His expression of mild surprise did not f
ool her for a moment; he could hardly be unaware of the effect he had on women clothed or unclothed, and he was palpably enjoying her discomfiture.
‘Not offends me,’ she rebutted. ‘I’m not a prude or anything.’
Aware the denial had made her sound more like a prude than anything else she could have said, she bit her lip and added with a flash of angry belligerence, ‘Though I’d prefer to be a prude than an exhibitionist.’ She allowed her eyes to move in a condemnatory sweep from his feet to his dark head.
That was the plan, at least. The only problem was her eyes did some unscheduled and pretty obvious slowing on the way, causing a ripple of sensation to move through her body.
Why am I acting like a sex-starved bimbo?
‘You think I am an exhibitionist?’ he asked, sounding mildly curious and not at all offended.
‘I think you’re…’ She stopped, slowly shaking her head as her spurt of anger lost momentum. Unfortunately the motion did not shake loose the sensual fog that lingered on in her brain, making it hard for her to think as she struggled to keep her hormones under control.
‘I have no idea what you are,’ she admitted, thinking some people might think it would be fun to find out, but she was definitely not one of them.
‘Don’t worry, I’m harmless—a pillar of the community.’
Sure you are, she thought, refusing to rise to the bait. ‘That’s a comfort to know.’

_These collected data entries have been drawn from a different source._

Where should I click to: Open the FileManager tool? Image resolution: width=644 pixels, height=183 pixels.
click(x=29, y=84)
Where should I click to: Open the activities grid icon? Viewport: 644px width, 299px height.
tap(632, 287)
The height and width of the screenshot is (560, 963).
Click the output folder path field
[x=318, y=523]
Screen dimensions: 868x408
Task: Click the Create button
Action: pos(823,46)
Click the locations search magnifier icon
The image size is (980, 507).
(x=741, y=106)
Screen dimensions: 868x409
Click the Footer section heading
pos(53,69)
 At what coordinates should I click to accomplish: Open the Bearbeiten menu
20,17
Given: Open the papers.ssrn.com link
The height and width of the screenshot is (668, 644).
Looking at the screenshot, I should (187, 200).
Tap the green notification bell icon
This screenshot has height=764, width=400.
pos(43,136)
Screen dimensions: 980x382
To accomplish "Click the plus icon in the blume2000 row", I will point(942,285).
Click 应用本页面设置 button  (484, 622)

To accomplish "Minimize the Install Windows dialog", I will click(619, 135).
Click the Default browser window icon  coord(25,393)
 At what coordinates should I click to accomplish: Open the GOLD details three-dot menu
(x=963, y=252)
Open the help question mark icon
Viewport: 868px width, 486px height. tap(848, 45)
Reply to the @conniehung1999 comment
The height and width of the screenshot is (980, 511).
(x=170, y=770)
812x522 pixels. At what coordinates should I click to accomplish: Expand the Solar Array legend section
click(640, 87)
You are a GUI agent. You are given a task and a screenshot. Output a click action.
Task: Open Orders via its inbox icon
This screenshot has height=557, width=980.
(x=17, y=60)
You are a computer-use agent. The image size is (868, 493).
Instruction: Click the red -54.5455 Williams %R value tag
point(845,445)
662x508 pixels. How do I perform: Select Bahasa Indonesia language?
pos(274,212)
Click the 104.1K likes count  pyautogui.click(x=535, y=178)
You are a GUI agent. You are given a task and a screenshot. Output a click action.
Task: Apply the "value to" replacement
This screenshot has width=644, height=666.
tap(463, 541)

‘Your stepdaughter—’ He stopped and shook his head. ‘Dio!’ he ejaculated, his glance sliding over the soft contours of her youthful face. ‘It is hard to credit that you’re a mother of any kind.’
‘Maybe you shouldn’t judge by appearances.’ Anger sparkled in Neve’s eyes as she lifted her chin and began to move past him.
‘Maybe I shouldn’t,’ he agreed.
Neve turned her head. ‘What makes you such an expert on the qualities that make a good stepmother anyway?’
‘I’m an expert on the qualities that make a bad one.’
Something in his voice made Neve, in the act of walking away, swing back. ‘Everyone is,’ she said, unable to totally disguise her bitterness. ‘We get a lot of bad press.’
‘My expertise is more personal. My father remarried when I was ten.’ And you are telling her this why, exactly, Severo?